Patricia Resnick was the writer of the film and three years earlier, she was a writer (uncredited) for Robert Altman’s experimental movie 3 Women with the three leads possibly embodying id, ego and collide. Does this analogy apply to Parton, Fonda and Tomlin, a PhD thesis needs to be written on that. As of now, 9 to 5 is a great flashback from an era full of wage slavery and gender-based oppression, including a cool scene with the giant Xerox collating machine, honking IBM goofballs electric typewriters, and a menacingly giant office like in the movie The Apartment
9 to 5 seems a lot meaner and more feral compared to that film, say, Working Girl (1988) which came later, and unlike that film, it did not seek to offset the negative portrayal of women with the positive inclusion of a male love interest character.
The sections which depicted the three women’s marijuana-induced phantasy of what violence they want to carry out on their boss (Dabney Coleman) were quite stunningly artistic and their strategy for the violence was rather quite extreme as well. As soon as their obnoxious boss has been captured, they forge his sign on memos announcing job-sharing, a nursery, and a new office layout to accommodate wheelchair users among other stakeholders.
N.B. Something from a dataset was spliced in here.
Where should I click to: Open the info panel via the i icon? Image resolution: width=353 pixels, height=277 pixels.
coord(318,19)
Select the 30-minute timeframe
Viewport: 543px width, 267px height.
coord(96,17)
Pretty audacious things, and not every working environment in 2018 has that much as 9 to 5 finally, it appears, wades into the waters of the equal pay debate, albeit rather shallow ones.
Out of the three, maybe only Tomlin does convincingly play an office employee: her expression is an amusing collage of a fierce spirit of parody hating everything. In my view, those more comic and Ortonesque parts of the movie occasionally unfairly may undermine the broader social message of the film. But satire is perhaps the only thing that permits anything. And who can say whether or not the key plot such as this one could later inspire the “bossnappings” which have become popular among French workers. Watching 9 to 5 is a lot of enjoyment.